Background: Medically stable patients with barriers to discharge in the acute care setting are a growing proportion of hospitalized patients throughout the nation at a time when many hospitals are experiencing both bed and healthcare worker shortages. These patients remain bedded across various acute units in the hospital, reducing bed availability and staffing for more acute patients, and impacting overall resource utilization and health care costs. Despite the increasing proportion of hospital beds being used by medically stable patients, there is a paucity of research and/or guidelines for solutions to this national crisis.

Purpose: The purpose of this quality improvement project was to implement a patient care delivery model targeting medically stable adult patients in the acute setting in order to improve patient flow and bed availability.

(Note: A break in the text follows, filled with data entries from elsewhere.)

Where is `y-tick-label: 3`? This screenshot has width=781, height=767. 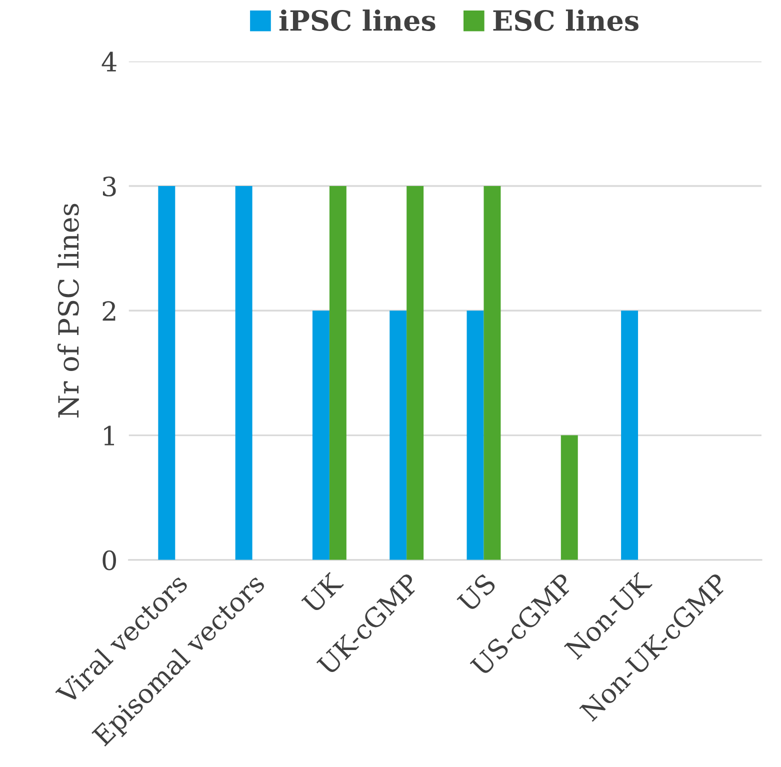
y-tick-label: 3 is located at coordinates (109, 186).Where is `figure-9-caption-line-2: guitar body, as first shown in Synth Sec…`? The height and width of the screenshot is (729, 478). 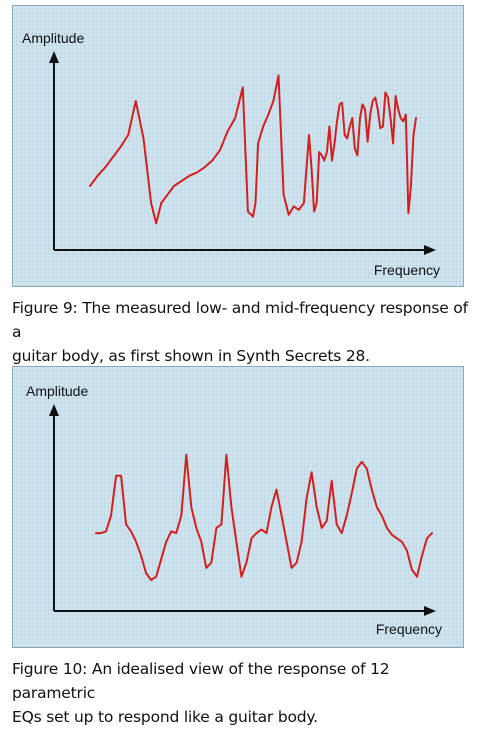
figure-9-caption-line-2: guitar body, as first shown in Synth Sec… is located at coordinates (191, 356). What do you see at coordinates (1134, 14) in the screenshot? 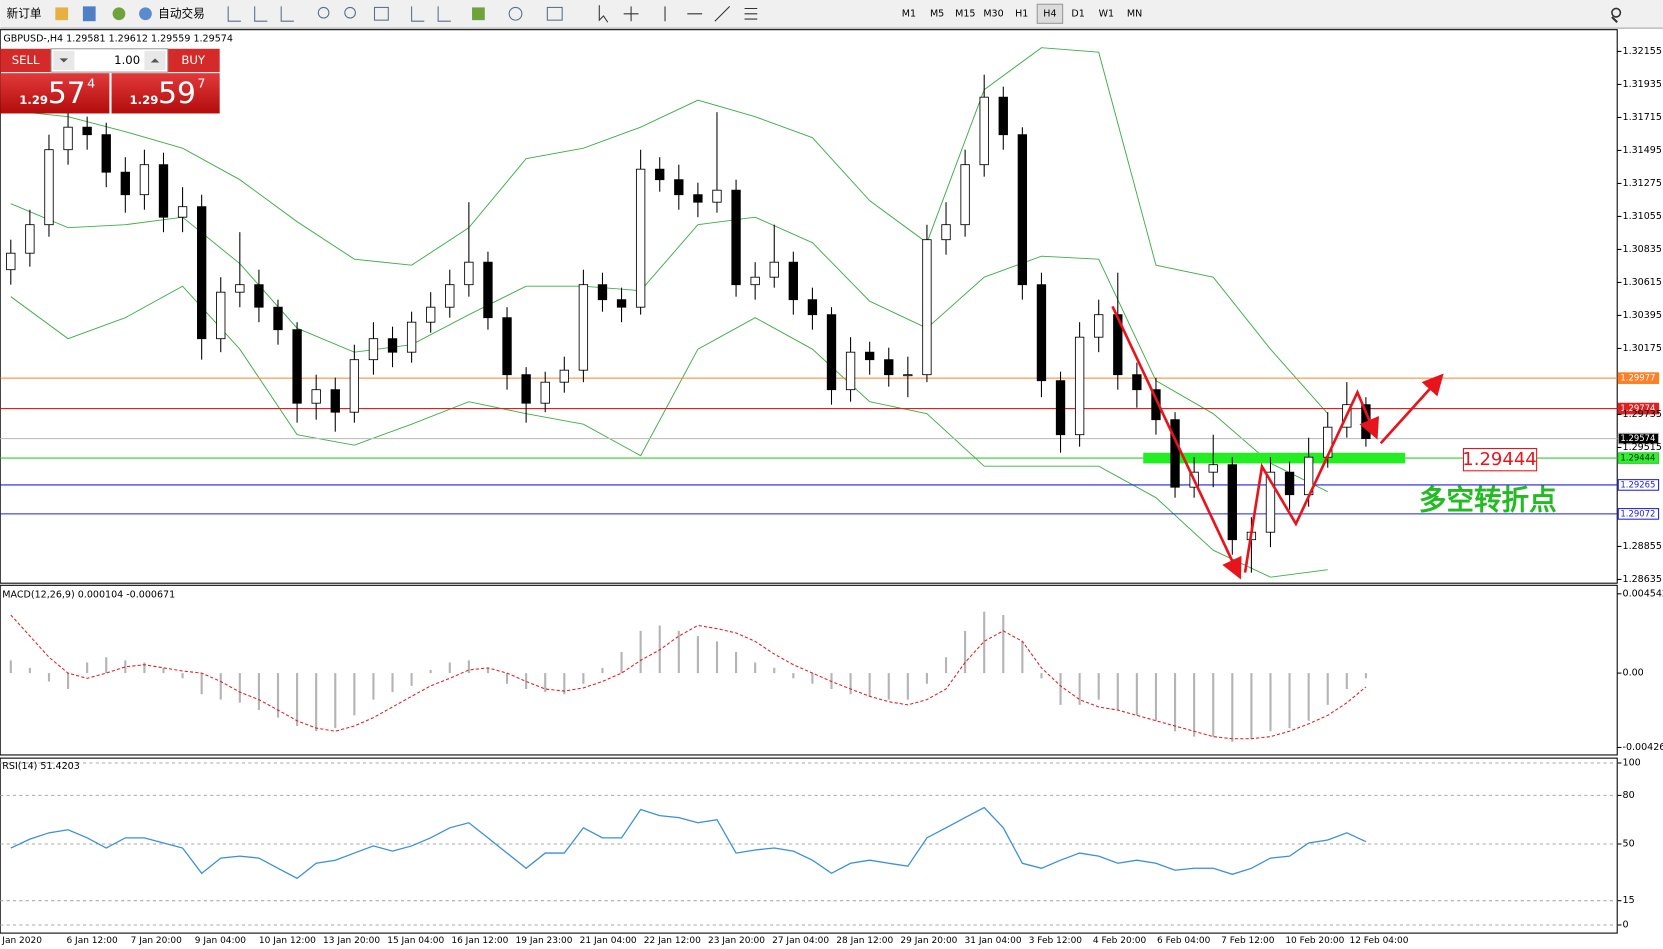
I see `timeframe-button: MN` at bounding box center [1134, 14].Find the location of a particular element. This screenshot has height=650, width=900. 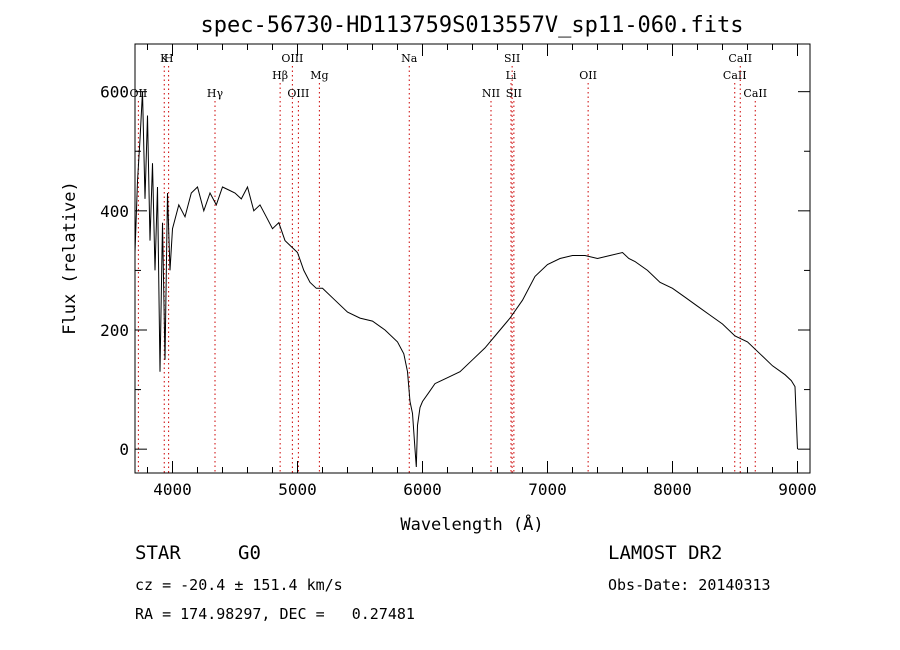

line-marker-label: H is located at coordinates (169, 58). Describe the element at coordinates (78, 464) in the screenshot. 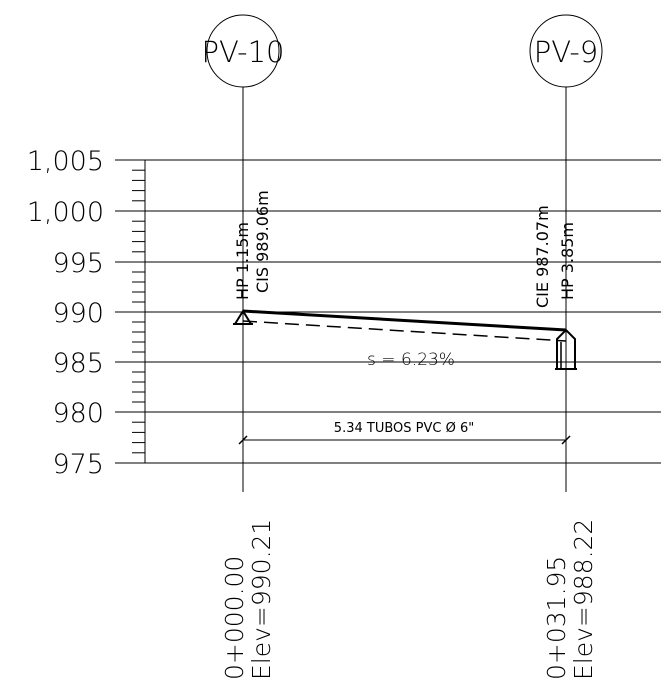

I see `y-tick-label: 975` at that location.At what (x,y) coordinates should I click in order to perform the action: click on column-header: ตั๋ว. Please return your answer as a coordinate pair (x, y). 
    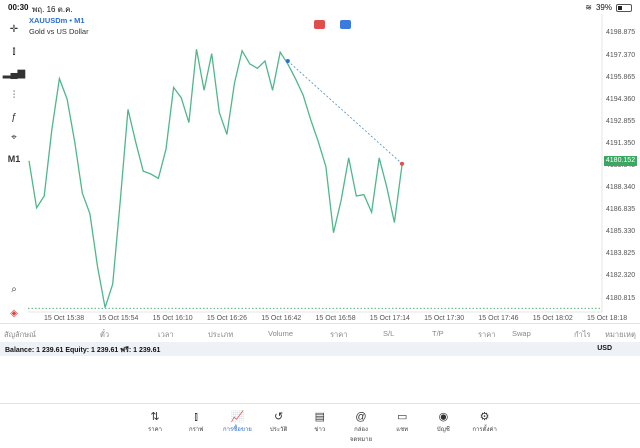
    Looking at the image, I should click on (105, 334).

Description: This quality improvement project was conducted at a Midwestern academic medical center with 809 inpatient beds across 2 hospitals and was focused on adult patients in acute care units who had been identified as having a delay in their hospital discharge. The acute care unit patients with delayed discharge disposition associated with complex needs and barriers were the focus of implementing a targeted care intervention. An interprofessional team evaluated data on those patients with delayed hospital discharge to determine the medical and nursing care needs of the targeted cohort of patients. Data findings indicated the delayed discharge population was medically stable, with lower nursing acuity than other “acute” care patients. The interdisciplinary team implemented a dedicated care delivery model called the Acute Transition (AT) Care Program by designating and staffing a 20-bed nursing unit using a staffing model, realigned nursing interventions and assessments for medically stable adult patient, thereby allowing for an increase in the nurse-to-patient ratios.The implementation of the AT Care Program required the delineation of a) AT Care unit patient eligibility, b) AT program patient order set, c) nurse staffing model for the AT Unit. The continued evaluation of acute care patients is conducted daily using the eligibility criteria for the AT unit program by charge nurses to facilitate timely use of the AT Unit for medically stable patients with delayed hospital discharge

Conclusions: The implementation of the AT Care Program delivery model resulted in: a) patient safety (no adverse events for AT Care unit patients), b) nurse satisfaction associated care and workload of patients on AT care unit and c) cost-savings associated with reduced nursing hours of care.